TASK DESCRIPTION:
Some lines of these records may hold the word "agent"; state how many, using only the number.

DATA SHOWN:
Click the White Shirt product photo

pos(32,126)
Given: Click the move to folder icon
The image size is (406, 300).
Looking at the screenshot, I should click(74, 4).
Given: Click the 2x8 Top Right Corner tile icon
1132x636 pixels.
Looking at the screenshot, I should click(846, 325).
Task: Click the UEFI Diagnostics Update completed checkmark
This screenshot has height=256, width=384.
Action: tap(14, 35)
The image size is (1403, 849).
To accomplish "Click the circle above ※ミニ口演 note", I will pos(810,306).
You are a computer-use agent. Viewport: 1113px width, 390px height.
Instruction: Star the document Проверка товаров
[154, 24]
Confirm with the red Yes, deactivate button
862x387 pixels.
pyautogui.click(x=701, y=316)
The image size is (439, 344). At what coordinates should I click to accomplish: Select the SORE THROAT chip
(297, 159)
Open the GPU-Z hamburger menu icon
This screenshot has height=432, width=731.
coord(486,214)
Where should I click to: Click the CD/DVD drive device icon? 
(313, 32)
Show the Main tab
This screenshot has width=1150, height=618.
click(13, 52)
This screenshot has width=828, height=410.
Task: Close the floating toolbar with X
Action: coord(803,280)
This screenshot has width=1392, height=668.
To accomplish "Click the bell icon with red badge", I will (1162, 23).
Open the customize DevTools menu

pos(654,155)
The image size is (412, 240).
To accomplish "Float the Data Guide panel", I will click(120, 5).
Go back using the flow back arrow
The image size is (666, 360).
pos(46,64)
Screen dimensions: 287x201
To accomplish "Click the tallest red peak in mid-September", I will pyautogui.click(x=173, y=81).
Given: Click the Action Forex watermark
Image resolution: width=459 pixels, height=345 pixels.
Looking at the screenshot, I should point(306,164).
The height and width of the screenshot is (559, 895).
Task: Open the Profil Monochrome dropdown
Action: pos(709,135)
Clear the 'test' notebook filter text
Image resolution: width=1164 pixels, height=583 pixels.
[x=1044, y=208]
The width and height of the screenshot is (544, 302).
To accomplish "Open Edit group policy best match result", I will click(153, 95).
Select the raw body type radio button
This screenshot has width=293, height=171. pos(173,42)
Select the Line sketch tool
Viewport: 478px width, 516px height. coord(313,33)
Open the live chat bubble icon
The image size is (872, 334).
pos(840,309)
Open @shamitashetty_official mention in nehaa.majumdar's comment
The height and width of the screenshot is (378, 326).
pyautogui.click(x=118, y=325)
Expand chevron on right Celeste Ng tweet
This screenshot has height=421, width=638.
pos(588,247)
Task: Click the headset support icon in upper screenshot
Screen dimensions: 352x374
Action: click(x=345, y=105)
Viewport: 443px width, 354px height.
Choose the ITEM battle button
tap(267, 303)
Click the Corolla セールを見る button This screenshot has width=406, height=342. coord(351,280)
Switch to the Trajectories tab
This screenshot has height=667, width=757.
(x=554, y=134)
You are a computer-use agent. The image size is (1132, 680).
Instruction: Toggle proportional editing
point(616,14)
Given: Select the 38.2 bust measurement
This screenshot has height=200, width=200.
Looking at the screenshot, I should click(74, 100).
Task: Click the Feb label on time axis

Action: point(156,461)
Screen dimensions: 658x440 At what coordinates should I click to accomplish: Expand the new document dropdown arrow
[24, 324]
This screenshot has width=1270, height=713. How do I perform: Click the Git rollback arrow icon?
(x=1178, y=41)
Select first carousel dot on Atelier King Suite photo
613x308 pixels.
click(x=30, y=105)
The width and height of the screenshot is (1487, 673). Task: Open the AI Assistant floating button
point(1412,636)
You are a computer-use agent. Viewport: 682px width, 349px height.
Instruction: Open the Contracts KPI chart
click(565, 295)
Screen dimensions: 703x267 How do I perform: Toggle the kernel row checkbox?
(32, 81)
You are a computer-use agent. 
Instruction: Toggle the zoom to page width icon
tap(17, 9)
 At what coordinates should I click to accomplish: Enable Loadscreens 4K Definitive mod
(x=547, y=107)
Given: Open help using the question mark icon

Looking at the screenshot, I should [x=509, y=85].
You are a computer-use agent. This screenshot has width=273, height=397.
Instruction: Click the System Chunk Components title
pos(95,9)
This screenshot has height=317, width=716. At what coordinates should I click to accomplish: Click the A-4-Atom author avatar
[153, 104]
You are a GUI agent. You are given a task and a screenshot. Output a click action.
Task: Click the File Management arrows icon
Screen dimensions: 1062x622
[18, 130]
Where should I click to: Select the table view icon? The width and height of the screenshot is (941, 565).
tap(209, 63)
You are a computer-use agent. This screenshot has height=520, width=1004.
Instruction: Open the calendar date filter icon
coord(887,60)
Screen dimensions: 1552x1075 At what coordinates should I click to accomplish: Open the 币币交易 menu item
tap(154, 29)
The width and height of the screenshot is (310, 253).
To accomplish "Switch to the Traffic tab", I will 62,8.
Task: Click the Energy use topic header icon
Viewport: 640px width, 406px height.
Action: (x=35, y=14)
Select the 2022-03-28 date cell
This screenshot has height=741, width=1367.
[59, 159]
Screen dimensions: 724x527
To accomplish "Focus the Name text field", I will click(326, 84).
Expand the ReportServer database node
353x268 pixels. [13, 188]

SOLUTION:
7